Ich kann mit Grab meinen Cappuccino im Suria KLCC genauso bezahlen, wie den leckeren frisch gepressten Saft am Saftstand. Einfach QR Code scannen, in der App betrag eingeben, wischen nach rechts. Erledigt. Der Verkäufer hat entweder in sein POS-Terminal Grab installiert, oder, ähnlich wie es mit „wechat“ in China läuft, Grab auf seinem Smartphone und bekommt sofort eine Nachricht vom Geldeingang.

Und um den Autor noch abhängiger von Grab zu machen, kann er auch in wenigen Schritten die SIM-Karte seines Mobilfunkanbieter „Maxis“ aufladen (top up). Einfach Nummer und Betrag eingeben und nach einem Bestätigen per Button ist das Mobilfunkkonto innerhalb von Sekunden aufgeladen. Nicht nur das eigene Konto, sondern auch das des Mitreisenden.

Es ist ebenfalls möglich sein Grabkonto aufzuladen. Top Up über die Kreditkarte ist genauso einfach. Es dauert nur Sekunden. Der Vorteil: Man hat nur eine Gebühr beim Auslandseinsatz der Kreditkarte. Also lädt man, im Falle des Autos, 500 MYR auf das Grab-Konto und zahlt dann bequem alle Fahrten, Fruchtdrinks, Kaffee, Kinobesuche, Parkplatzgebühr und wer nicht noch alles Grab Pay akzeptiert. Es können bei einem nicht verifizierten Account nur 500 MYR, was derzeit 106 Euro entspricht, aufgeladen werden.

Ach ja. Und Essen kann man über Grab natürlich auch bestellen. Glücklicherweise hat man bei Grab eine eigene App dafür entwickelt. „Grab Food“. Mit Hilfe dieser App kann man von McDonald’s über Halal bis Bubble Tea einfach alles bestellen. Eine Schar von Fahrern bringt dann das Futter an die Tür bzw. zum Empfang, wenn man in einem Hotel oder Apartmentkomplex wohnt.
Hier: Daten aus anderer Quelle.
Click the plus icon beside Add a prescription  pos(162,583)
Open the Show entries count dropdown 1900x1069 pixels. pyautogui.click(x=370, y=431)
Wer im Besitz einer MyCard ist, kann sich den Account bei Grab auch noch verifizieren lassen. Im Anschluss kann man mit der App auch Geld zu einem anderen Grab-Nutzer transferieren.

Leider gibt es ein Problem, dass derzeit noch nicht gelöst ist: Grab-Guthaben sind in verschiedenen Ländern nicht verfügbar. Was schade ist, denn in Vietnam wäre es schon gut gewesen, die SIM-Karte von Maxis neu zu beladen.

Der Autor wünscht sich das genauso jetzt in Deutschland. Einfach bezahlen mit einer App, mit der man auch das Taxi oder das Abendessen bestellen kann. Und wenn jetzt jemand sagt, in Deutschland spielen die Banken da nicht mit. In Malaysia bietet Maybank einen Service Namens „Maybank QRPay“ an. Das ist genau so wie mit Grab, aber ohne Auto und Essen. Aber was nicht ist, kann ja noch werden.

Kleine Anmerkung zum Schluss: Es ist nicht notwendig eine Kreditkarte zu hinterlegen. Man kann die App zum Bestellen des fahrbaren Untersatzes auch in bar bezahlen. Erlebt in Hoh-Chih-Min City, Vietnam.